EXERCISE:
Output, exactly as written, the lines below starting at the line containing "Task: Open Sessões de Processo sidebar item" and ending at the line containing "Task: Expand the font size 16 dropdown". Drop the pictures and keep both end lines.

Dataset entries
• • • • •
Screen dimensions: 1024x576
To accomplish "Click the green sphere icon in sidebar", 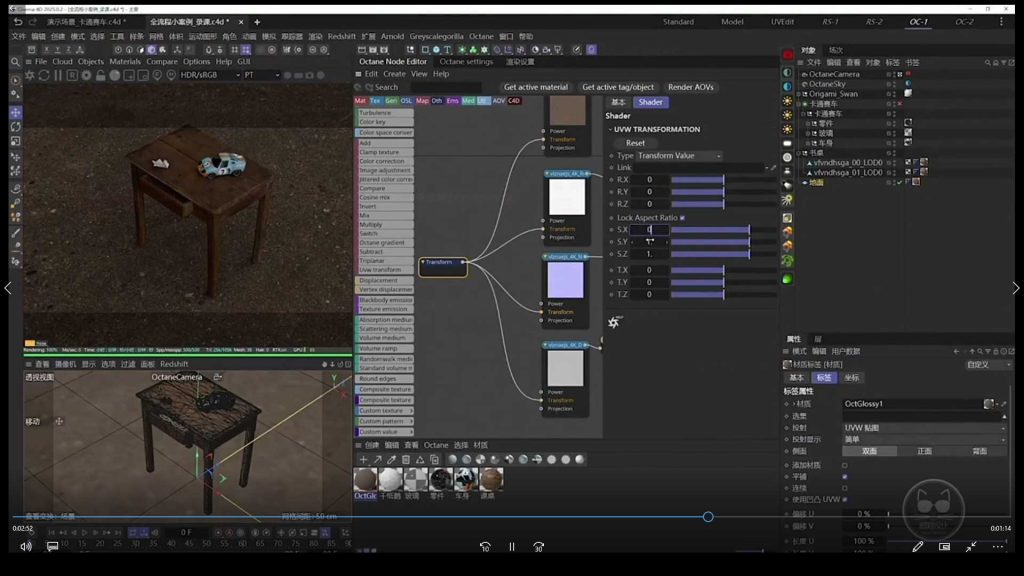I will [x=787, y=278].
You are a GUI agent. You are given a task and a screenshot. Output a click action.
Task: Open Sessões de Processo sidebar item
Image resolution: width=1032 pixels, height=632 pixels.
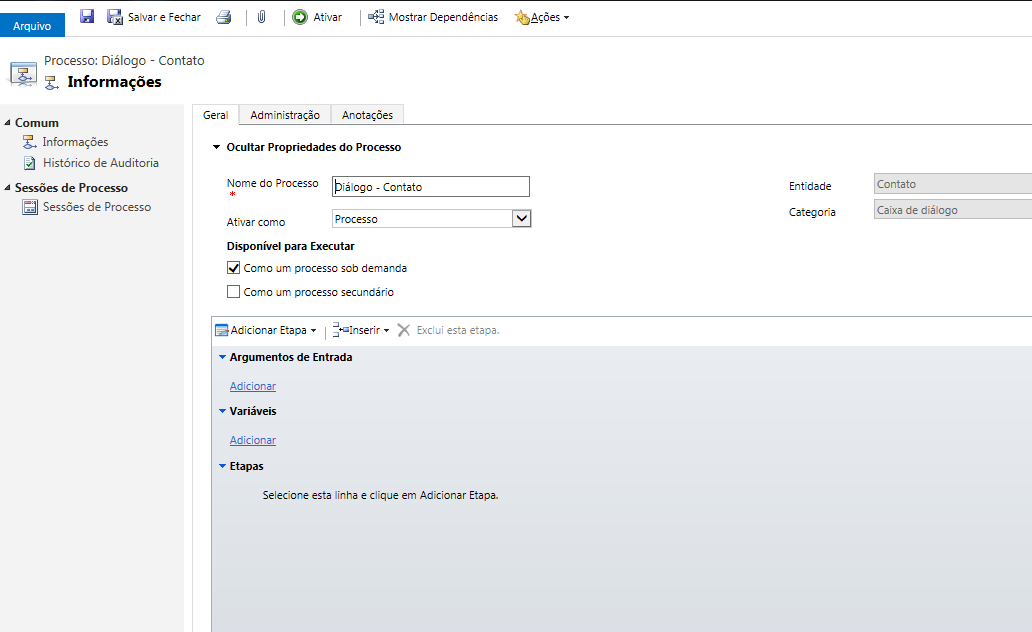[96, 207]
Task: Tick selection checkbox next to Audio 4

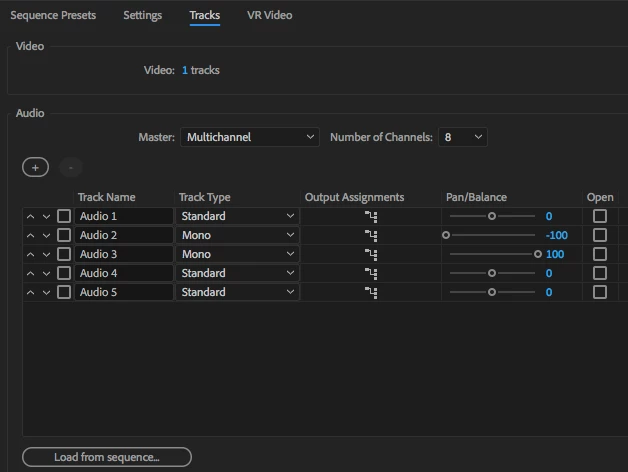Action: point(64,273)
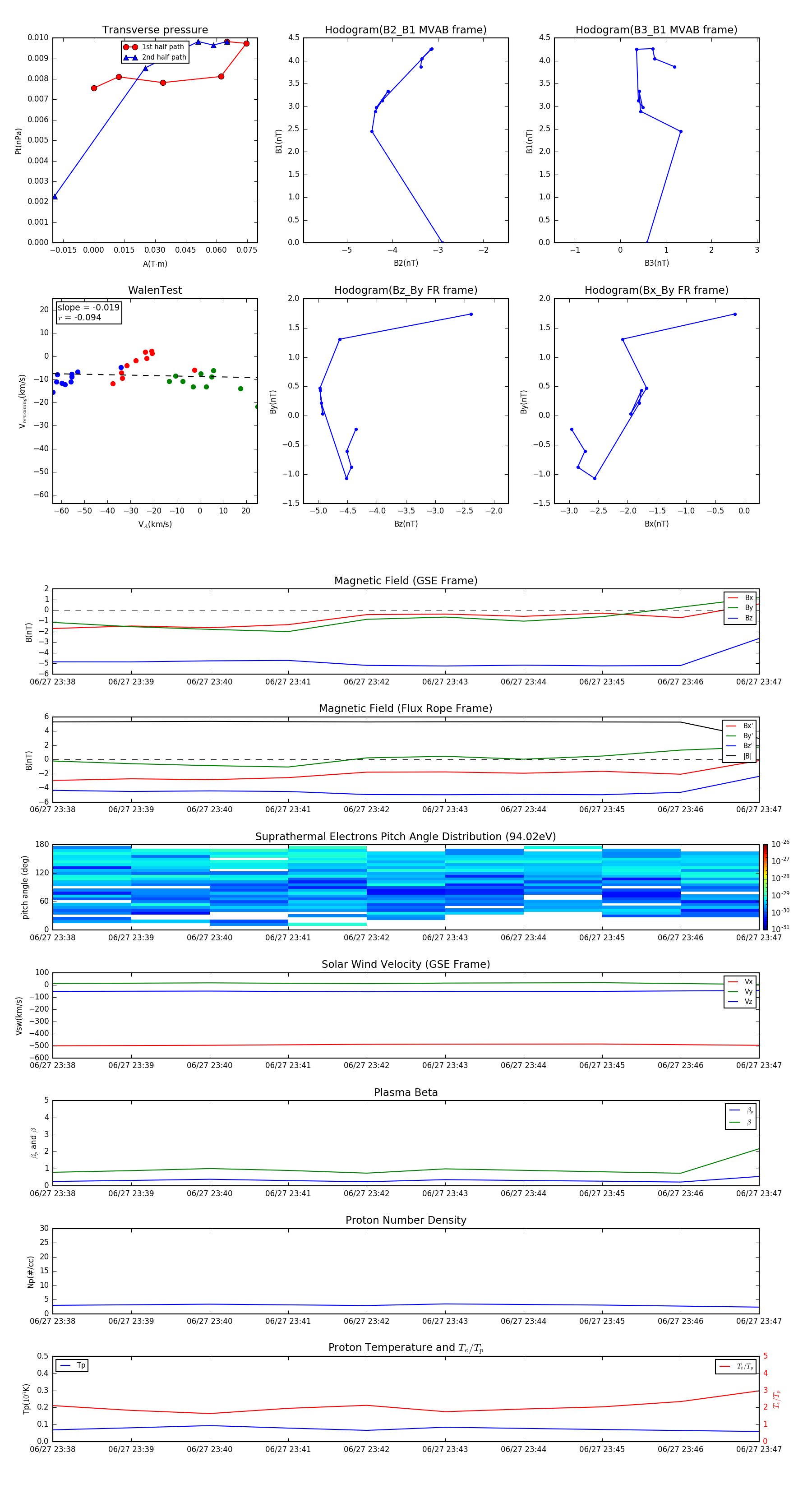Click the lowest blue triangle in the Transverse pressure plot
The width and height of the screenshot is (812, 1489).
[54, 197]
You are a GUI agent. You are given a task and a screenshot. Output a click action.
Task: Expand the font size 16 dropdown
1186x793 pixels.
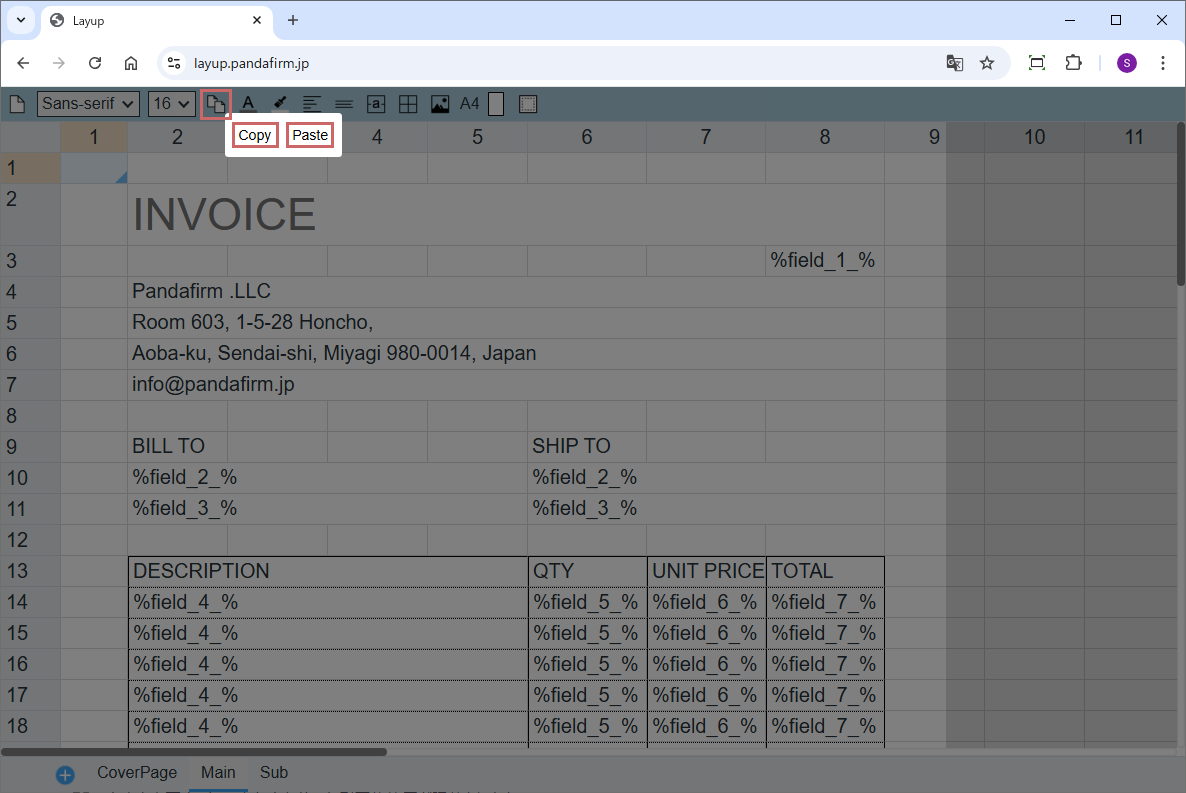pyautogui.click(x=172, y=104)
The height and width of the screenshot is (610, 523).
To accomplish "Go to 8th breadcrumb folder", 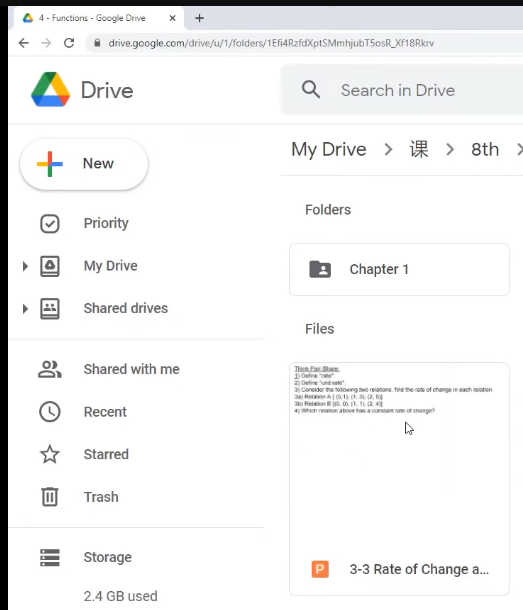I will coord(485,149).
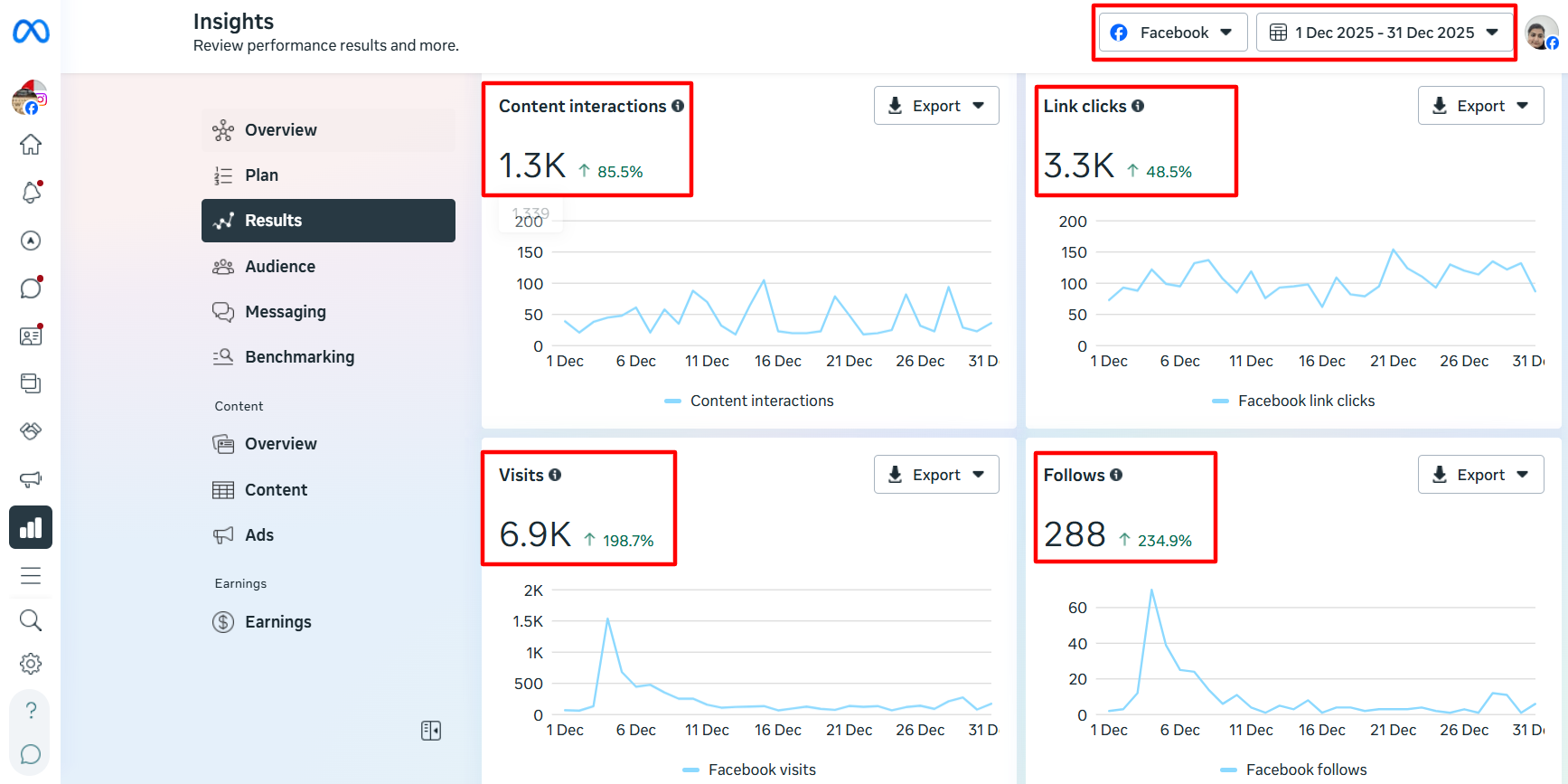Open the profile avatar in top right

[x=1540, y=33]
• • • • •
FINAL ANSWER:
Task: Open Sessões de Processo sidebar item
Image resolution: width=1032 pixels, height=632 pixels.
[96, 207]
Task: Tick selection checkbox next to Audio 4

Action: point(64,273)
Click the lowest blue triangle in the Transverse pressure plot
The width and height of the screenshot is (812, 1489).
[54, 197]
You are a GUI agent. You are given a task and a screenshot. Output a click action.
Task: Expand the font size 16 dropdown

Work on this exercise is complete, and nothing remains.